Robert Pettersson is the fourth generation farmer on the family’s KRAV-certified farm Wästanå in Motala municipality. The farm consists partly of grain cultivation, partly of a breeding herd of Gotland sheep and broiler chickens. On the farm – which has been in the family’s possession for over 100 years – there is also a food-approved butchery.
The farm has signed a land lease agreement with Ilmatar Solar who wants to build a solar park that will provide green electricity to 32,000 households. Plans are to build the park on part of the property which is now forest, some of which was previously used as pasture. Once the forest is felled and the solar park built, Robert wants the farm’s sheep to be able to graze in the park amid the solar panels to keep the brush and grass under control. This way, the vegetation will not grow to overshadow the panels, and the pasture will also be restored.
– In the old days, a large part of southern Sweden was pasture land, but until recently, forestry was the only real option on this type of land. If there is an opportunity to free up such land for animal grazing, it will have extremely positive effects on biodiversity, Robert says.
Speaking rather openly, Robert feels that solar panels are a better alternative to land use than forestry, the yield being better. He is particularly excited, however, that the benefits of the land to both society and the environment are much greater when it is used for energy production.
– If the idea of grazing sheep in a solar park is feasible, the land will not only produce green energy, but it will increase biodiversity and produce food in a climate-smart way.

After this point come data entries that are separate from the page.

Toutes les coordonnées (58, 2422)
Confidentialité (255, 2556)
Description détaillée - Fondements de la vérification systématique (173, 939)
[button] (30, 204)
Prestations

In my opinion, this is true land use optimization, not least in view of the immense need for domestically produced energy.
The heated discussions over the past year on high electricity prices and the looming energy crisis have had an impact on Robert and many others.
– The cold truth is that high electricity prices make the profitability estimates of investing in solar cells more plausible, meaning solar parks really are a good solution. I think it’s quite obvious that we need more self-generated electricity in Sweden, which is why I think this is a good investment.
Robert has thought a lot about what the planned park can do in terms of better biodiversity, job opportunities, yields of the farm, etc. When asked if he thinks the solar park will be attractive, he replies:
– I don’t know if a solar park can be attractive or not but understand that we are replacing a few hundred hectares of forest with renewable energy production and a much more diverse flora and fauna. Of course not all the small plants, insects, animals growing and grazing among the solar panels may look as beautiful as the spruce trees that are there now.
What advice would you give to farmers who are in the same situation as you and your family, that is, who have land suitable for solar parks?
– I think we need to think more broadly, not just about ourselves and our property’s needs and conditions for use. To be perfectly honest, building a solar park is an early embarkment down a road of an unknown destination. But as I said, I believe in this, and if you want to improve your situation, you have to have the courage to try it.
How do you think the collaboration with Ilmatar Solar has progressed?
– So far, the collaboration has worked really well, and negotiations have been open and straightforward. Contacting the people at Ilmatar Solar has been easy, and their work is very transparent.